Exercise 4.6: Coordinate Rotation

Coordinate rotation of a joint PDF

In the exercise we consider a two-dimensional Gaussian random variable $(x,\hspace{0.08cm} y)$ with statistically independent components. Let the standard deviations of the two components be $\sigma_x = 1$ and $\sigma_y = 2$.

We want to calculate the probability that the two-dimensional random variable $(x,\hspace{0.08cm} y)$ lies within the shaded area:

$$-C \le x + y \le +C.$$

Perform a coordinate transformation to solve:

$$\xi = \hspace{0.4cm} x +y,$$

$$\eta= -x +y .$$

This corresponds to a rotation of the coordinate system by $45^\circ$.

From $x+y= \pm C$ it thus follows $\xi=\pm C$.
The two two-dimensional density functions are then:

$$f_{xy} (x,\hspace{0.08cm}y) = \frac{1}{4 \pi} \cdot \exp \left [ - ( x^2\hspace {-0.1cm} /2 + y^2\hspace {-0.1cm} /8) \right ] ,$$

$$f_{\xi\eta} (\xi,\hspace{0.08cm} \eta) = \frac{1}{2 \pi \cdot \sigma_\xi \cdot \sigma_\eta \cdot \sqrt{1 - \rho_{\xi\eta}^2}} \cdot \exp \left [ - \frac{1}{2 \cdot (1 - \rho_{\xi\eta}^2)} \cdot ( \frac {\xi^2}{\sigma_\xi^2} + \frac {\eta^2}{\sigma_\eta^2 }- 2 \rho_{\xi\eta}\cdot \frac {\xi \cdot \eta}{\sigma_\xi \cdot \sigma_\eta}) \right ] .$$

Hints:

The exercise belongs to the chapter Two-dimensional Gaussian Random Variables.
Reference is also made to the chapter Rotation of the coordinate system.
Given are the approximations ${\rm Q}(2.3) \approx 0.01$ and ${\rm Q}(2.6) \approx 0.005$ for the complementary Gaussian error function.
More information on this topic is provided in the (German language) learning video "Gaußsche 2D-Zufallsgrößen":

Part 1: Gaussian random variables without statistical bindings,

Part 2: Gaussian random variables with statistical bindings.

******

- [Requirement A]:
In the coordinate rotation exercise, condense the paragraph beginning "In the exercise we consider" into one shorter sentence that keeps its main facts.
- [Requirement B]:
Reproduce everything in the coordinate rotation exercise from "Reference is also" down to "with statistical bindings.", word for word.

- [Data block]:

******

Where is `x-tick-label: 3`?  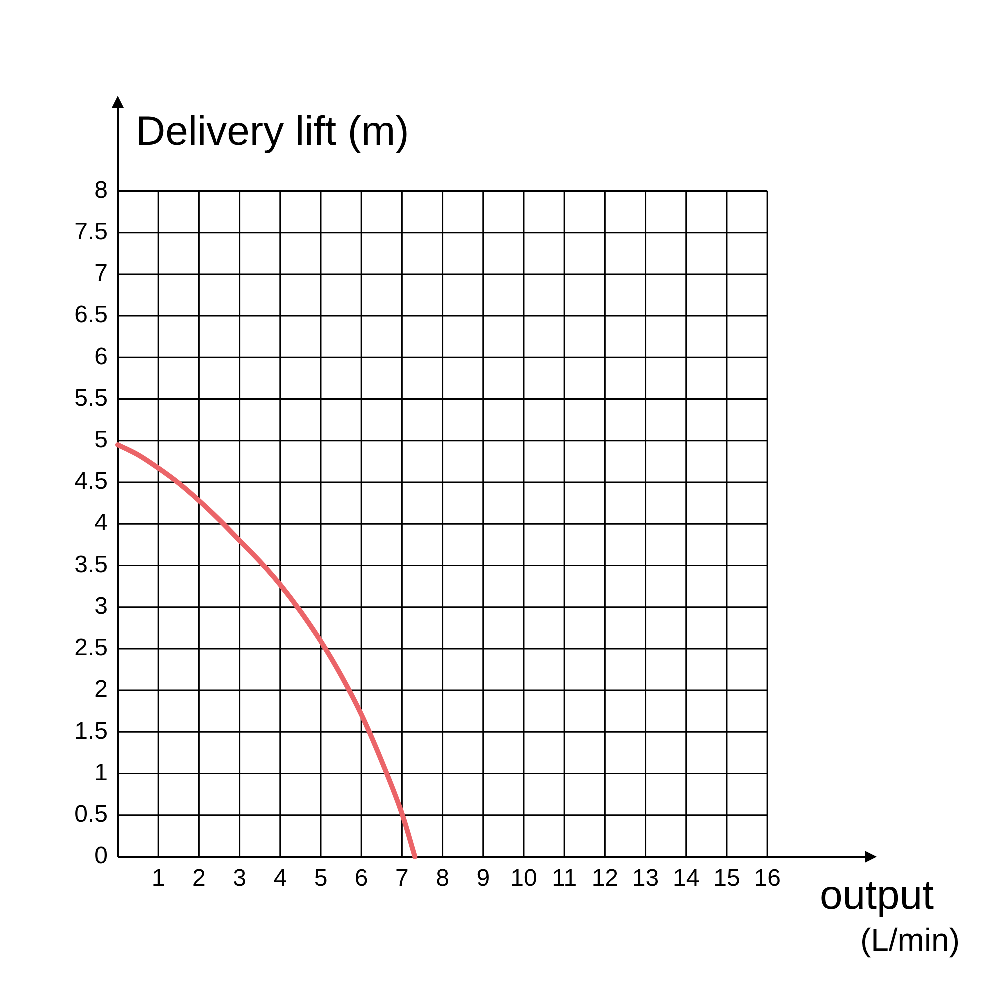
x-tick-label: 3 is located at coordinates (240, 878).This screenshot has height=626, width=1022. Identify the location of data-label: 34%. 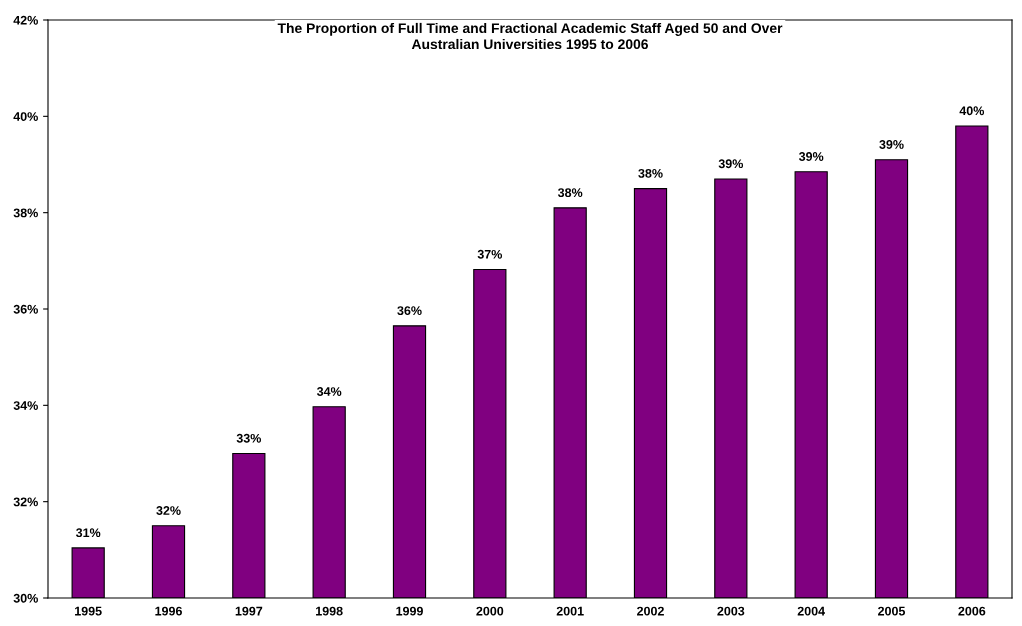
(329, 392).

******

- [Written reply A]:
The exercise uses a two-dimensional Gaussian random variable $(x,\hspace{0.08cm} y)$ with statistically independent components whose standard deviations are $\sigma_x = 1$ and $\sigma_y = 2$.

- [Written reply B]:
Reference is also made to the chapter Rotation of the coordinate system.
Given are the approximations ${\rm Q}(2.3) \approx 0.01$ and ${\rm Q}(2.6) \approx 0.005$ for the complementary Gaussian error function.
More information on this topic is provided in the (German language) learning video "Gaußsche 2D-Zufallsgrößen":

Part 1: Gaussian random variables without statistical bindings,

Part 2: Gaussian random variables with statistical bindings.